Getting Started with SQLMesh: A Comprehensive Starter Guide
A tutorial getting you started in sqlmesh
I assume you know what SQLMesh is and why you might consider using it. If not, I suggest you read this other article first.
In this article, I’ll guide you through a small project or tutorial to help you get started with SQLMesh. You can choose to follow along step-by-step or read through to gain an understanding of the process. You can check out my GitHub repo which contains the final state of the project.
SQLMesh provides a nice UI in which you can develop your models, but I’ll mainly use the CLI in this tutorial. You can work on a SQLMesh project with the CLI, the Notebook interface, or the UI.

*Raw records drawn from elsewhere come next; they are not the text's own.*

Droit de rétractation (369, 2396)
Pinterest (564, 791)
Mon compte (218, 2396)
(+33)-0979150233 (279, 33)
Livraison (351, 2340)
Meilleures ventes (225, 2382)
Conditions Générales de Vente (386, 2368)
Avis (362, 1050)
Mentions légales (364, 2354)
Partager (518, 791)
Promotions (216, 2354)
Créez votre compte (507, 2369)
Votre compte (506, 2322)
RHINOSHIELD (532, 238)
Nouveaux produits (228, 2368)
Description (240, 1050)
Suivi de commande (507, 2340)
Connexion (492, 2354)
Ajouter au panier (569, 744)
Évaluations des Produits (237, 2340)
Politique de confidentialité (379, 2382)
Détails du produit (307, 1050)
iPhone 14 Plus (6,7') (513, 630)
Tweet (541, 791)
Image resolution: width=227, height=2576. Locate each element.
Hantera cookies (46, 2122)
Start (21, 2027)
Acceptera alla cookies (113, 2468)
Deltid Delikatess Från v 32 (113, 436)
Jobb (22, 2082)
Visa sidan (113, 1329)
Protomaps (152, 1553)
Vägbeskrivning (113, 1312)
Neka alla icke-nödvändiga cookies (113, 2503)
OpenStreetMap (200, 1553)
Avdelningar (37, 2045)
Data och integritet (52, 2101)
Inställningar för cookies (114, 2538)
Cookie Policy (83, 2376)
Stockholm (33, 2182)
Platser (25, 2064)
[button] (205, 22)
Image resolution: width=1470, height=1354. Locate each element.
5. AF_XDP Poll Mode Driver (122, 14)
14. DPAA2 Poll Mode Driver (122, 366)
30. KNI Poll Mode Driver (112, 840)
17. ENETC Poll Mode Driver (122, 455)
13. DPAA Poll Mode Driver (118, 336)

SQLMesh has several tutorials on getting you started as well. You might want to check out their website.
Setting Up The Environment
You can use your preferred IDE, but I’ll use VSCode for this tutorial. We’ll utilize duckdb as both the execution engine and the data source. Check out this other article if you’re interested in getting started with duckdb with the CLI and Python.
First things first, let’s set up the working environment by installing Python and the necessary dependencies.
Create a Python virtual environment and install dependencies:
python -m venv .venv
source ./venv/bin/activate
pip install 'sqlmesh[duckdb]'
We’ll use a simple dataset to focus on understanding SQLMesh.
Let’s create a source db in duckdb CLI (you can do the same in Python). I’ll be using the name “db.db” since it’s the default name that SQLMesh configures when initializing a duckdb project:
duckdb db.db
Create the source table:
CREATE SCHEMA example;
CREATE OR REPLACE TABLE example.letters (id INTEGER, letter CHAR(1), value INTEGER, updated_date DATE);
Insert data:
INSERT INTO example.letters VALUES (1, 'A', 10, '2025-01-07'), (2, 'B', 20, '2025-01-07'), (3, 'C', 30, '2025-01-07');
Let’s check the table we just created:
SELECT * FROM example.letters;
┌───────┬─────────┬───────┬──────────────┐
│ id │ letter │ value │ updated_date │
│ int32 │ varchar │ int32 │ date │
├───────┼─────────┼───────┼──────────────┤
│ 1 │ A │ 10 │ 2025-01-07 │
│ 2 │ B │ 20 │ 2025-01-07 │
│ 3 │ C │ 30 │ 2025-01-07 │
└───────┴─────────┴───────┴──────────────┘
Initializing Your SQLMesh Project
In the command line, run the following to initialize a sqlmesh project:
sqlmesh init duckdb
Once you run that command, you’ll see several folders generated just like when you initialize a dbt project:
First Look at the SQLMesh Project: Navigating the Project Structure
In the screenshot above, you see multiple folders such as:
“audits” - SQL files to define your custom data audits
“logs” (you’ll see this once you run the project) - log files
“macros” - Python files for Python macros and SQL files for Jinja macros
“models” - SQL or Python files/models will be stored
“seeds” - static CSV files
“tests” - yaml file(s) defining your unit tests
You also see the “config.yaml” file where you configure your SQLMesh project settings.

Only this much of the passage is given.